Here come the vamps. Photo: Warner Bros./Everett Collection
Spoilers ahead for the plot and ending of Sinners.
Ryan Coogler’s Sinners ends at its beginning: in the film’s first scene, we witness a young man named Sammie (Miles Caton) driving up to a small churchhouse in the middle of rural Mississippi in 1932. He’s bloodied and injured, with deep gashes along his cheek, carrying the neck of a guitar. His father, the pastor of this church, embraces his son, begging him to drop the guitar and turn away from music. In the next scene, Coogler takes us back in time to the morning before, with Sammie’s twin cousins Smoke and Stack (Michael B. Jordan, pulling double duty) returning from Chicago with a small bit of money earned from less-than-legal dealings with Al Capone. They intend to open a juke joint where their gifted blues musician cousin might be able to sing a song or two. It’s a nice idea, with both brothers eager to mend old wounds from the last time they were home.

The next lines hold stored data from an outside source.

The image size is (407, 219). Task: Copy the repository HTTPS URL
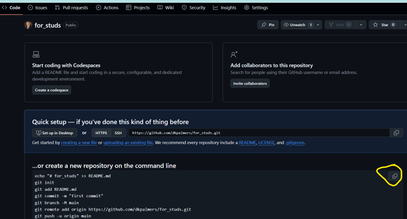(396, 133)
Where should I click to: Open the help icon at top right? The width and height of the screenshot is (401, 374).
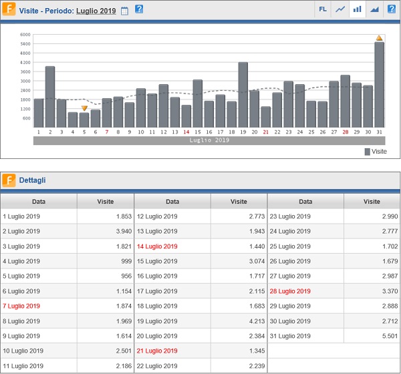392,9
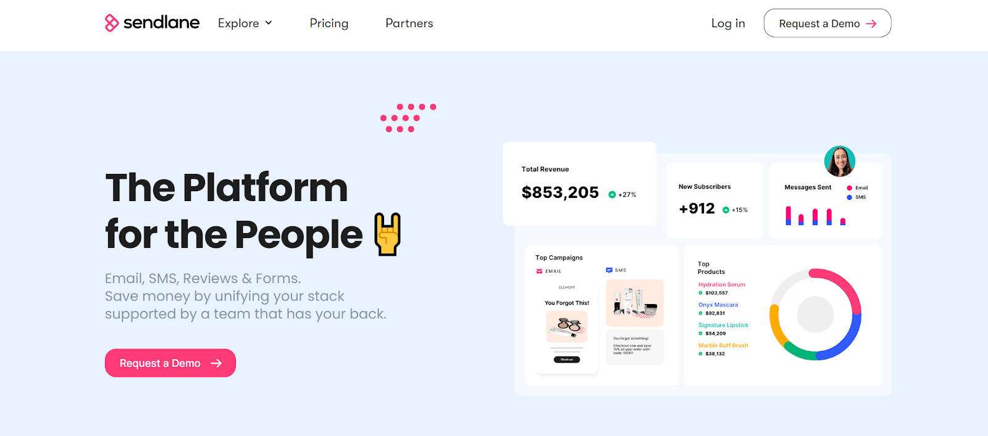This screenshot has width=988, height=436.
Task: Click the outlined Request a Demo header button
Action: [x=827, y=23]
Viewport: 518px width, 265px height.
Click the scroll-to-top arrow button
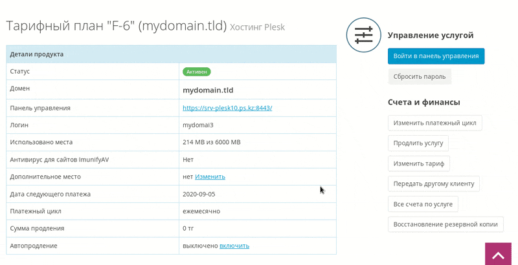click(x=498, y=254)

But just as the sun sets and the jazz begins, vampires swarm the place. A dance party turns into a full-blown massacre: Stack and his old fling Mary (Hailee Steinfeld) get turned into vampires, Smoke and his estranged wife Annie (Wunmi Mosaku) die from their wounds, and several other friends and loved ones go in the process. When Sammie returns to his father’s church the next morning (the whole film takes place over roughly 24 hours), he’s the only man still standing from the previous night. Well… until the credits roll, when the first of two post-credits sequences recontextualizes that ending and much of what we saw in the two hours prior.
After the first fade to black, Coogler takes us about sixty years into the future, to Chicago in 1992. Jazz legend George “Buddy” Guy — playing older Sammie, though he’s credited on IMDb as “Jazz Musician,” which implies that Guy maybe fought vampires in his youth — plucks away at a guitar in a bar. As the night winds down, two visitors pop by: Stack and Mary, dressed in lavish, colorful ’90s clothing. It turns out neither perished that night in the speakeasy — Mary got away before dawn and Stack struck a deal with his brother. Rather than kill his undead twin, Smoke instead told Stack he’d let him get away so long as he let Sammie live a full life. Though this seemingly goes against what Irish vampire gang leader Remmick (Jack O’Connell) tells Smoke — that the vampires have a kind of democratic socialist thing going on where they don’t splinter into factions — it seems as though Stack forgoes the group to honor Smoke, who he still loves, and his lingering fondness for his little cousin.
With his side of the bargain now met, Stack has come to see Sammie play one last time before drifting back into the Only Lovers Left Alive-type of lifestyle — aka looking cool, hanging out, and listening to live music, as one might assume a chill vampire would do if they had all of eternity ahead of them — he and Mary have taken up in their decades of vampiredom. They offer Sammie the immortality they’ve grown to cherish, but he refuses. He tells his cousin that up until the violence started, that night at the juke joint was the greatest of his life. Stack agrees: it’s the last time he saw his brother.
In the final post-credits scene, we see Sammie as a young man again, singing and playing “This Little Light of Mine” on the guitar we last saw smashed to bits after that violent night at the juke joint. As the prologue of the film explains, there are musicians whose skill can heal communities but also summon evil: we know that Sammie is one such musician. It’s a nice to see Caton playing and singing again, his debut role a remarkable introduction to this young actor. But the scene itself could be read as a little ambiguous, too: is Sammie trying to pierce the veil again, playing a song that could both foster community but also bring back the vampires? Is it just another showcase for Caton in his first feature? Who might be waiting on the threshold of his father’s church when the song is over? We don’t see what comes next — but Sammie does.